Dans les silences des soirées d’été, autour d’un verre, entre amis.
Dans les cartes froissées qu’on garde « au cas où », les itinéraires griffonnés, les envies mises en veille.
Puis un jour, l’aube vous appelle.
Et ce n’est plus un projet, mais un frisson.
La route devient un fil qu’on suit sans trop savoir jusqu’où il mène.
On ne part pas pour fuir, ni vraiment pour chercher.
On part pour ressentir. Pour respirer la vie.
Pour écouter le bruit du vent entre deux crêtes et voir les ombres s’étirer sur la terre nue.
Ce récit est celui de quatre jours.
Quatre fragments de liberté, entre montagnes, plaines, boue et amitié.
Quatre battements de cœur où chaque détour a laissé une trace.

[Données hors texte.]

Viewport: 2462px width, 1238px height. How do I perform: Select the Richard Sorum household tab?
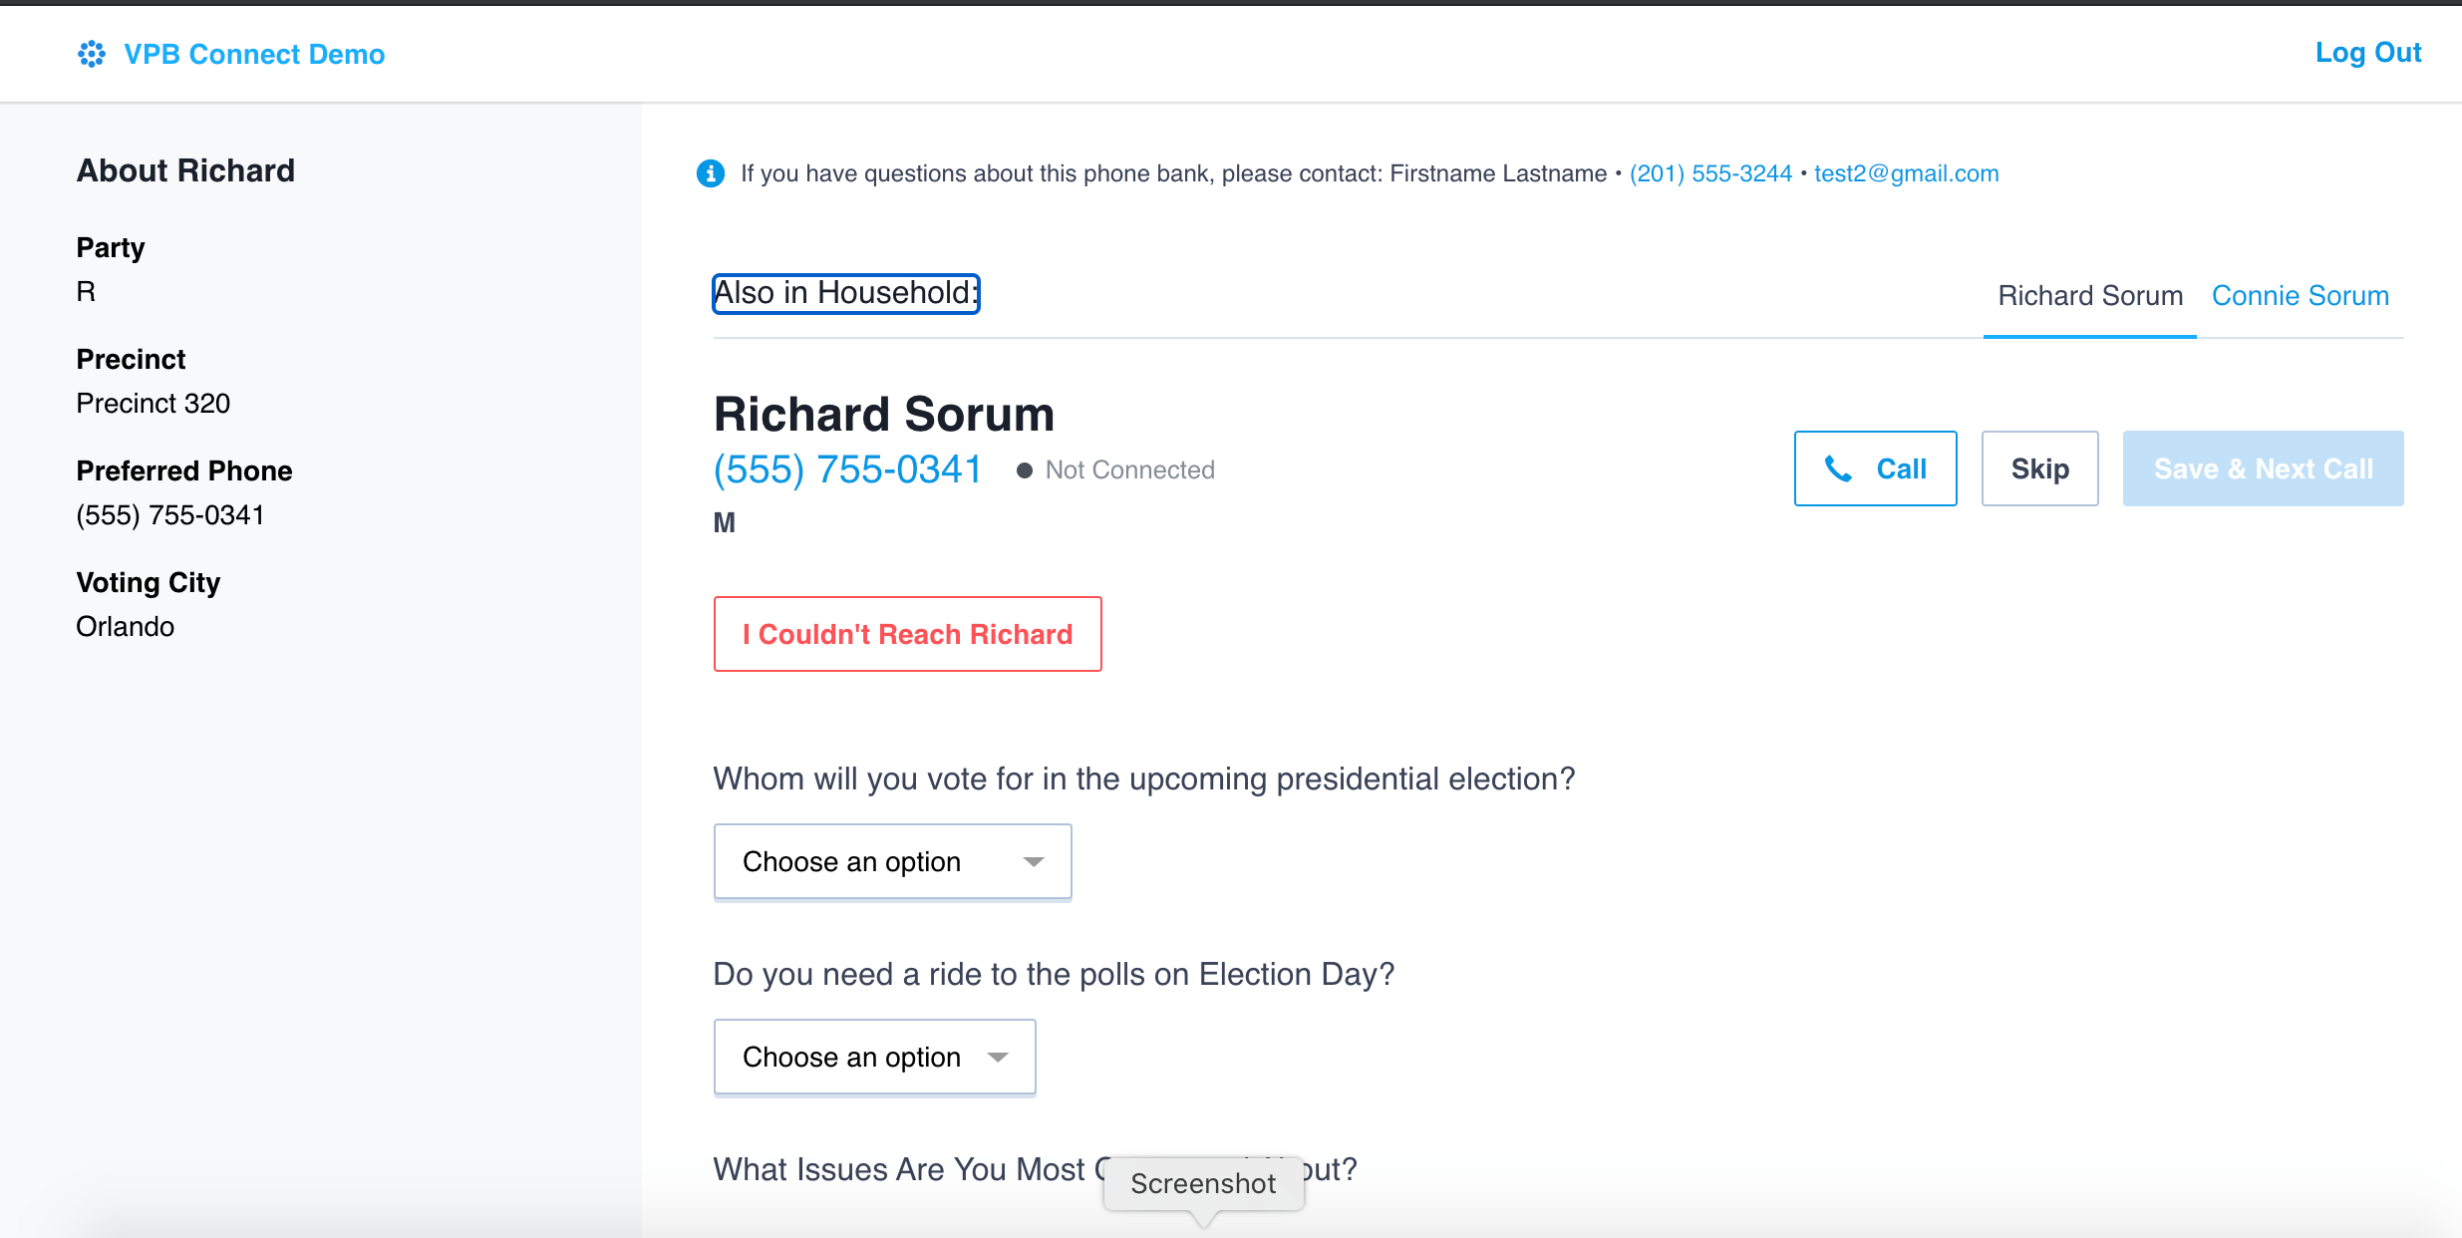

Cap au Sud : Quelques jours entre silence, hauts plateaux et cheminées de Fée
Jeudi – Premier jour : Le départ et premières pistes
4h10 : Le réveil sonne. Il est l'heure de se lever. Je n'ai qu'une petite demi-heure pour me préparer avant de prendre la route. Le rendez-vous est donné à 5h00 avec des amis dans un relais routier à quelques kilomètres de là pour entamer ensemble la route vers l'Espagne. Cela fait des mois maintenant que je prépare et attends ce long week-end avec impatience. En fait, depuis que l'on a commencé à en parler l'été dernier.
J'ai chargé mes affaires la veille, mais il me reste encore à prendre la nourriture restée au frais. Je transfère les derniers effets discretement, sans faire de bruit. Cette fois-ci, je pars sans ma copilote et vais donc lui dire au revoir en essayant de ne pas la réveiller. C'est peine perdue. Même si elle est encore ensommeillée, elle sait que je vais m'absenter quelques jours et ne veut pas manquer mon départ.
Il fait encore nuit lorsque je mets le contact et démarre le moteur. La jauge de carburant est à la moitié, j'en aurai à peine assez pour effectuer les quelques 400km à venir. Qu'à cela ne tienne, je mettrai un peu de diesel au point de rendez-vous. Pas le plein, mais suffisamment pour atteindre les stations espagnoles !
Une fois sur place, je me gare et ne tarde pas à être rejoint par le Discovery de Franck et Valérie. Après quelques retrouvailles, il est temps d'avaler les kilomètres qui nous séparent encore de Saint-Jean-Pied-de-Port, notre première étape, puis des pistes de Navarre.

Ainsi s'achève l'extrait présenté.